**Exercise directions:**
Working from the records below, return word for word the line that contains "Toggle the 已归档 status filter" and each line after it, ending with the last. Skip all pictures.
Start of Excerpted records
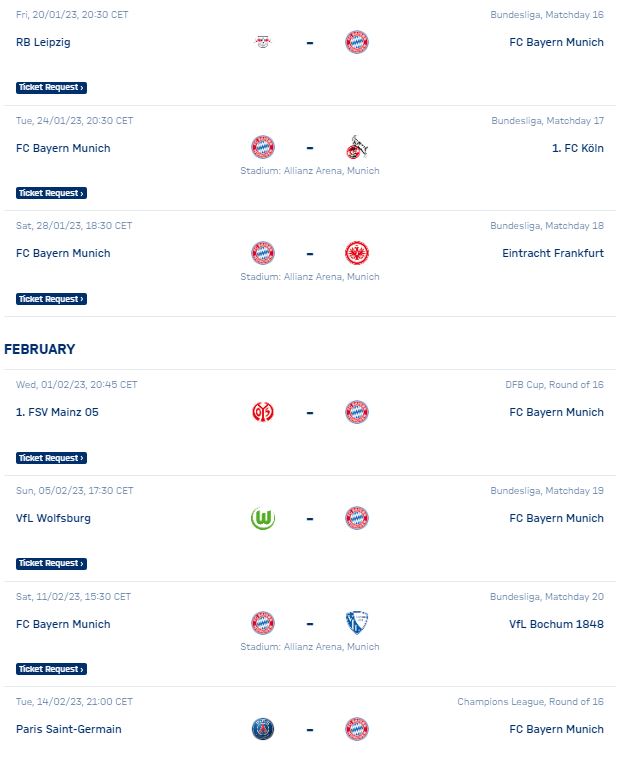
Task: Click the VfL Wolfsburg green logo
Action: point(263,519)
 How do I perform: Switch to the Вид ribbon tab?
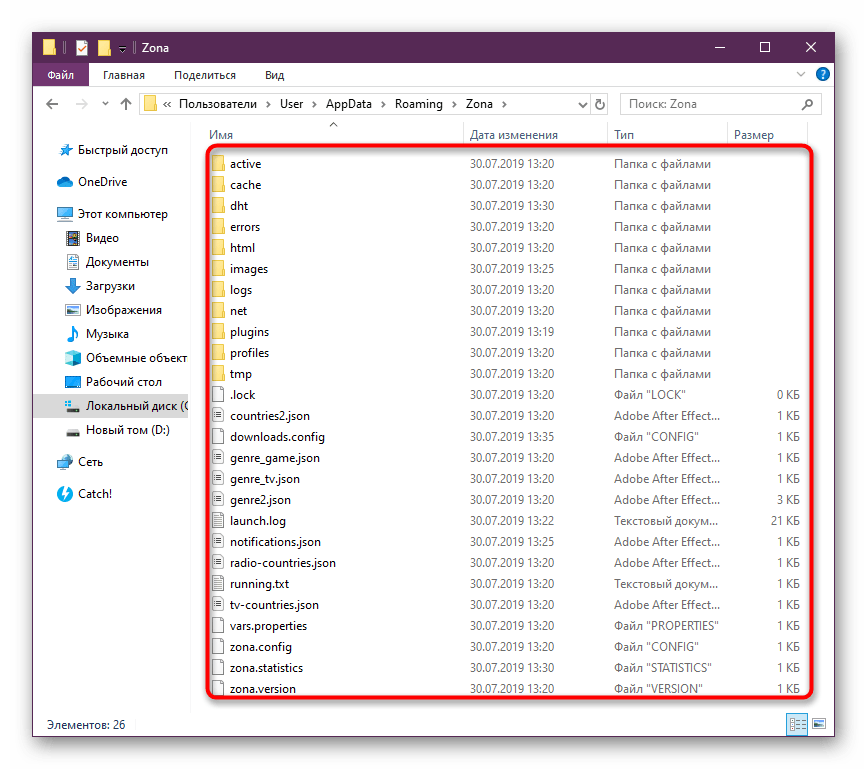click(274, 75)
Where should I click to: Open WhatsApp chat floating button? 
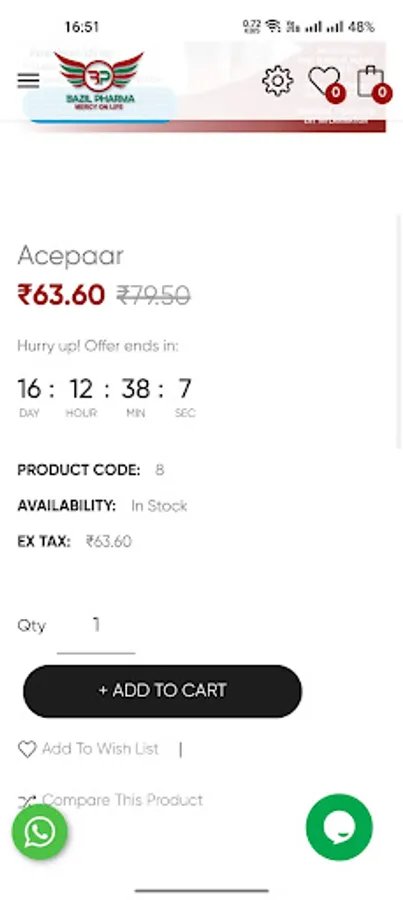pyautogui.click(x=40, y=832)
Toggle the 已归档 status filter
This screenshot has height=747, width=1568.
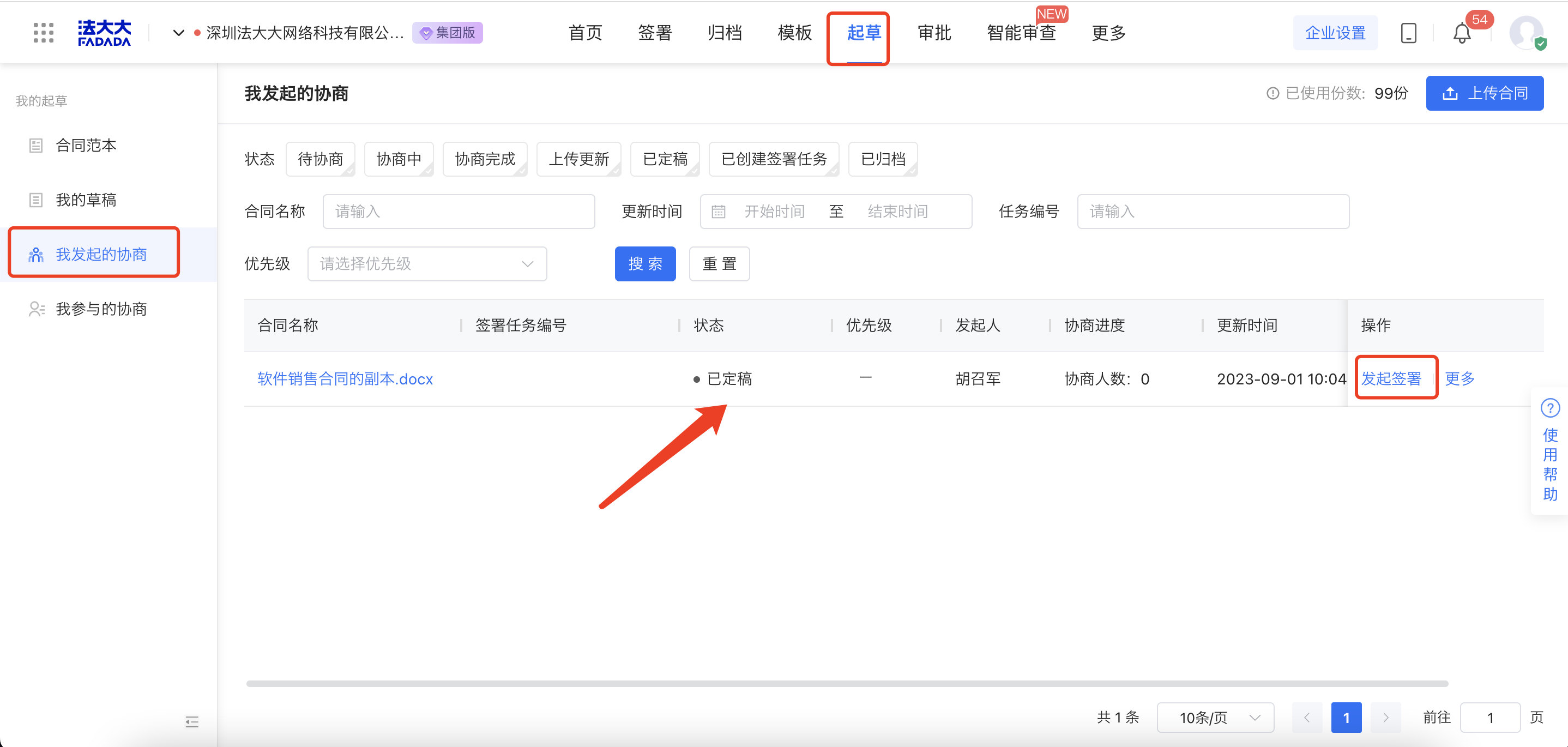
End of Excerpted records
**Task output:**
Toggle the 已归档 status filter
This screenshot has height=747, width=1568.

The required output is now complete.